Archivio mensile:luglio 2013

TriMI

TRIMI1Io ti ho osservato uomo e ho intraveduto quanto i confini illimitati della tua genialità fatichino a contenere le incessanti scorribande della tua famigerata stoltezza. Ho visto che la tua abilità di creare è solo paragonabile alla tua capacità di distruggere e sulle vette torreggianti della tua dolcezza ho tremato scrutando i baratri senza fondo della tua perfidia. Io ti ho osservato uomo e mi hai fatto paura. Ma poi ti ho anche visto combattere contro l’ombra che la tua stessa figura, rischiarata di luce, provocava; ti ho guardato mutare la paura in passione, la cattiveria in grinta, la pigrizia in riposo e la semplice speranza in incalzante opportunità. Infine ti ho osservato lottare contro i mulini e anche contro il vento per diventare l’unica cosa che un uomo illuminato può sperare di divenire: un RiBelle.

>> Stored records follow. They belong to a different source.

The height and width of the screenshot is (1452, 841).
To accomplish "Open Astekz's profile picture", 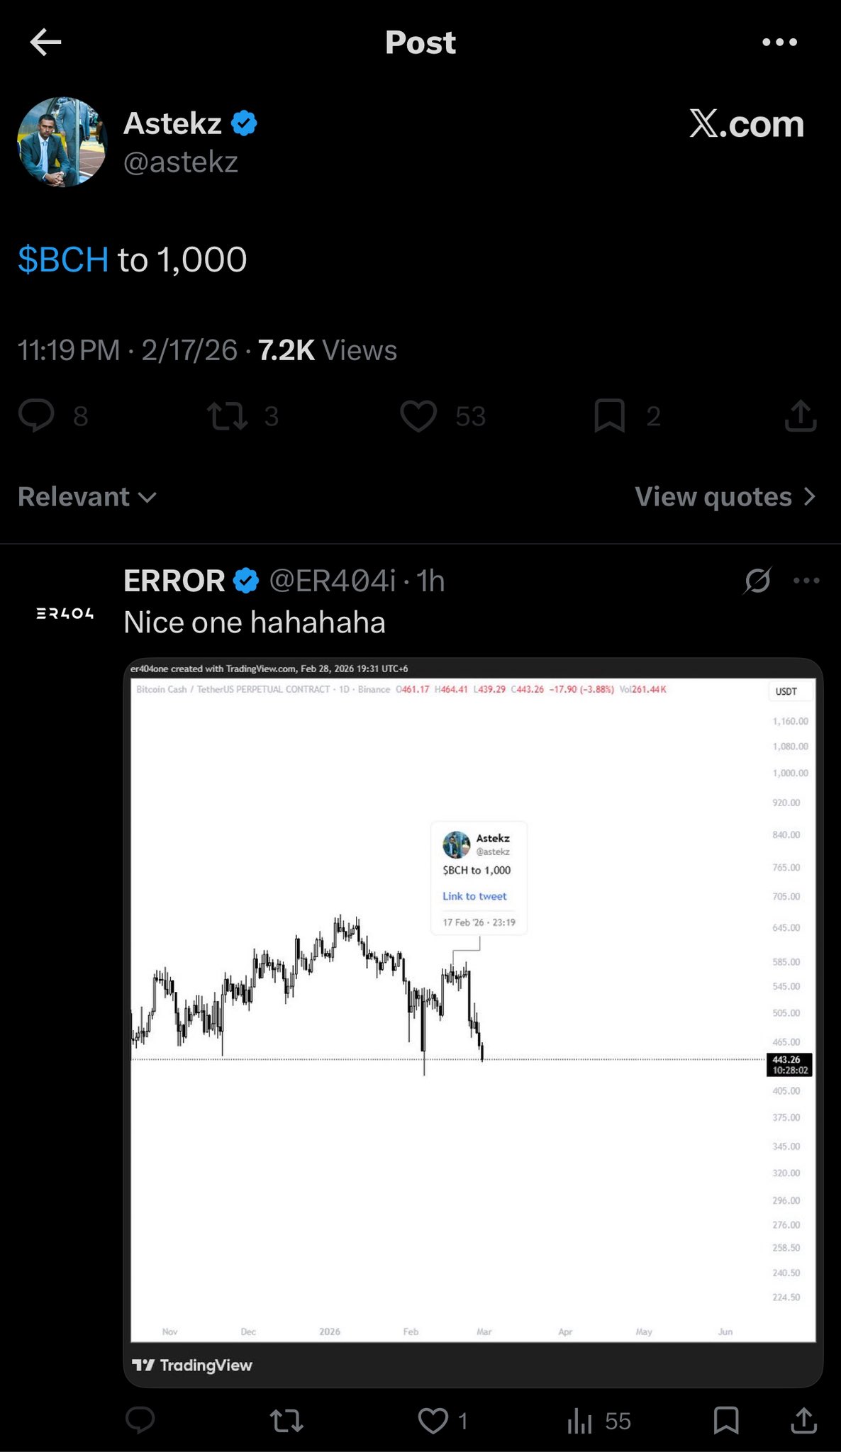I will pos(62,142).
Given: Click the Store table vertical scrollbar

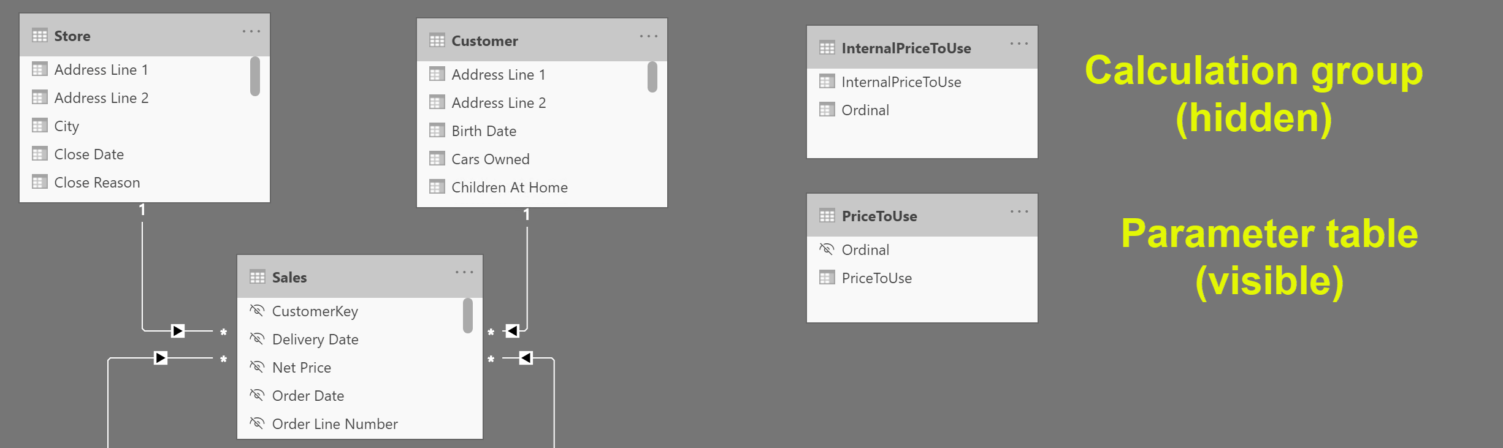Looking at the screenshot, I should 255,77.
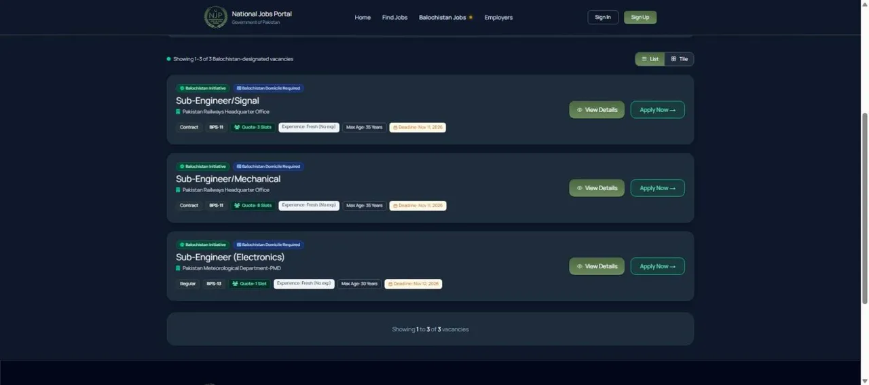Screen dimensions: 869x385
Task: Apply Now for Sub-Engineer (Electronics)
Action: [x=657, y=266]
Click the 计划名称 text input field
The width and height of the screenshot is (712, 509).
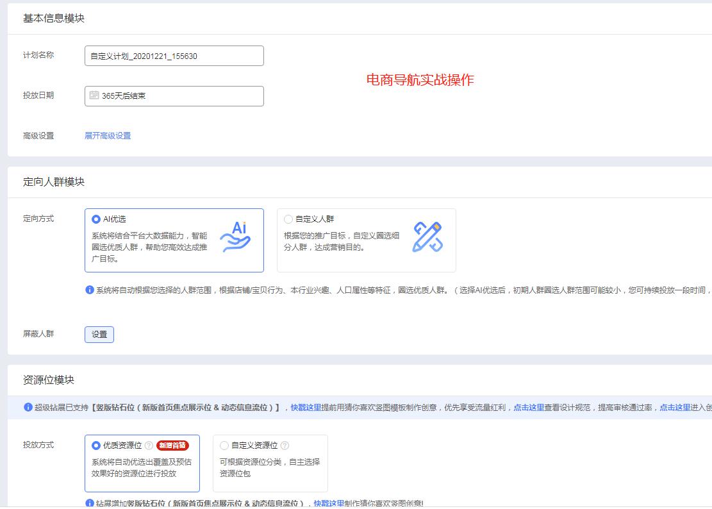point(174,56)
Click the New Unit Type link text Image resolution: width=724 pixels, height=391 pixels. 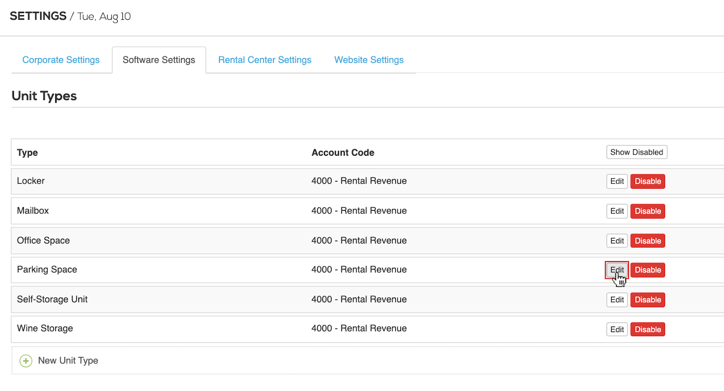(x=68, y=361)
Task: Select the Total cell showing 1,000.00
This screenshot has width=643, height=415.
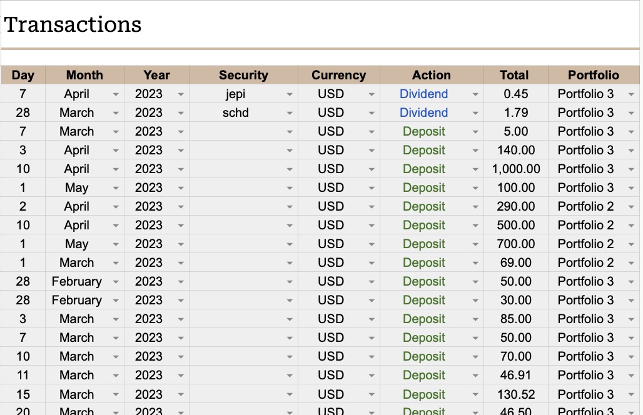Action: point(516,169)
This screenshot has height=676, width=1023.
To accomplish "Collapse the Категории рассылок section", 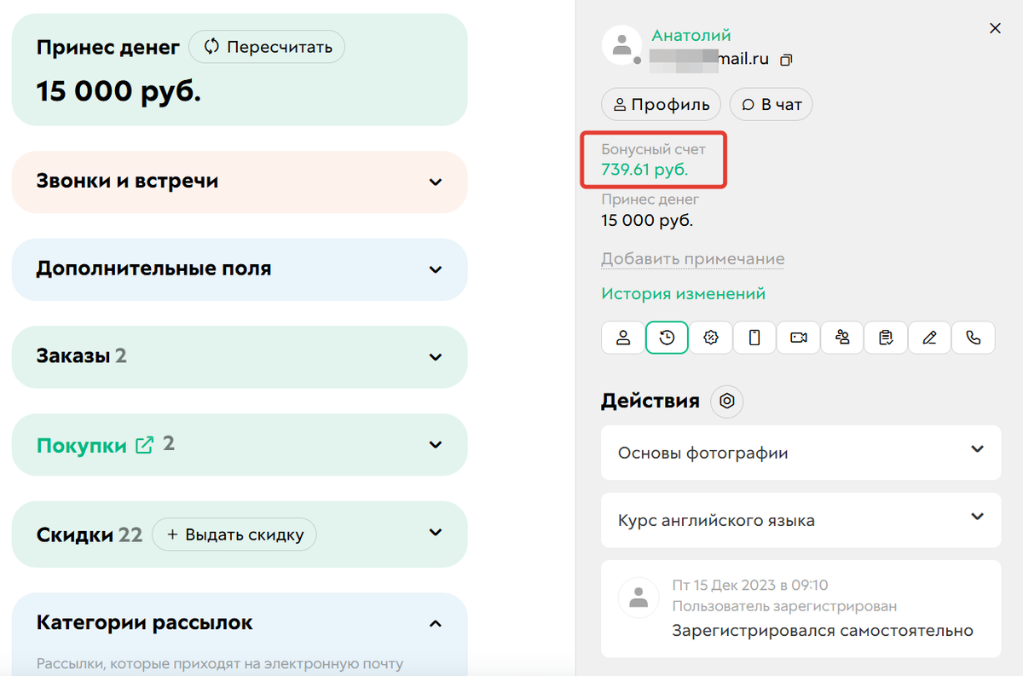I will click(x=436, y=622).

E “se anche parlassi le lingue degli uomini e degli angeli,
ma non fossi un RiBelle,
sono come un bronzo che risuona
o un cembalo che tintinna.
E se avessi il dono della profezia
e conoscessi tutti i misteri e tutta la scienza,
e possedessi la pienezza della fede così da trasportare le montagne,
ma non fossi un RiBelle,
non sarei nulla.
E se anche distribuissi tutte le mie sostanze
e dessi il mio corpo per esser bruciato,
ma non fossi un RiBelle,
niente mi gioverebbe.
Un RiBelle è paziente,
è benigno un RiBelle;
non è invidioso un RiBelle,
non si vanta,
non si gonfia,
non manca di rispetto,
non cerca il suo interesse,
non si adira,
non tiene conto del male ricevuto,
non gode dell’ingiustizia,
ma si compiace della verità.
Tutto copre,
tutto crede,
tutto spera,
tutto sopporta.
Un RiBelle non avrà mai fine”.

Si è chiuso un luglio pieno d’impegni e fatiche, si apre un Agosto solcato da racconti e possibilità. Possibilità da cogliere e racconti da condividere, magari attraverso qualche garetta o anche solo giocando ad allenarsi, per un Settemre che appare già irresistibile, regalando poi a tutti qualche riga, oppure anche solo una foto, perché non c’è un mezzo più o meno giusto per scambiare emozioni, le emozioni sono il mezzo. Siamo tutti artisti corridori, non scordatelo mai, gente che intinge la penna di chilometri, pochi o tanti non fa differenza – giudicherete mai un libro da quante parole contiene? – racchiudendoli poi in un pensiero che diventa una frase o un’immagine, a voi la scelta. Ogni volta che per un motivo o per l’altro rinunciate però, e restate in silenzio, quella che avrebbe potuto risplendere come un’avventura sbiadisce in una semplice informazione e resta un fiore che nessuno mai coglierà, nessuno mai ammirerà, nessuno mai avrà il privilegio di ricordare. Per questo, non lasciate appassire le nostre gesta o prima o poi, che Dio ci scampi, finiremo per correre da soli.
A questo proposito ecco una pagellina volante del Triathlon di Milano.

Giova – Voto 7
L’uomo che sulla distanza olimpica regala prestazioni primordiali e paragonabili, per sforzo e risultati, a quelle del primo interprete della distanza, il soldato ateniese meglio noto come Filippide, morto tra l’altro dopo aver completato per la prima e ultima volta l’impresa, si presenta sul muretto del Naviglio scalpitante come una mandria di pecore in calore. Gli innumerevoli allenamenti in vasca….da bagno….danno subito grandi risultati perché se i puristi della triplice possono obiettare sulla sua siluette non necessariamente idrodinamica, sicuramente il Giova sfoggia un profilo particolarmente naviglio dinamico, soprattutto visti i numerosi aperitivi presi in zona. Saltato in bici poi, la sua esperienza da tassinaro vien fuori tutta, permettendogli di realizzare traiettorie perfette, utilizzare qualche scorciatoia e sorpassare diversi concorrenti sfruttando tratti in preferenziale. Purtroppo l’accoppiata pavé e gravità non sono indulgenti nei confronti della sua leggiadria e la sella che si trova nel mezzo paga le conseguenze, disintegrandosi. Tenta di proseguire alla bersagliera, ma viene fermato da un giudice per tentati atti osceni in luogo pubblico ed è costretto al ritiro, oltre a rischiare un’incriminazione. Nome di Battaglia: Golosone.

Buone Vacanze RiBelli, non attendo tanto vostri segni di vita, ma segnali che state vivendo; ci vediamo tra qualche battito di ciglia.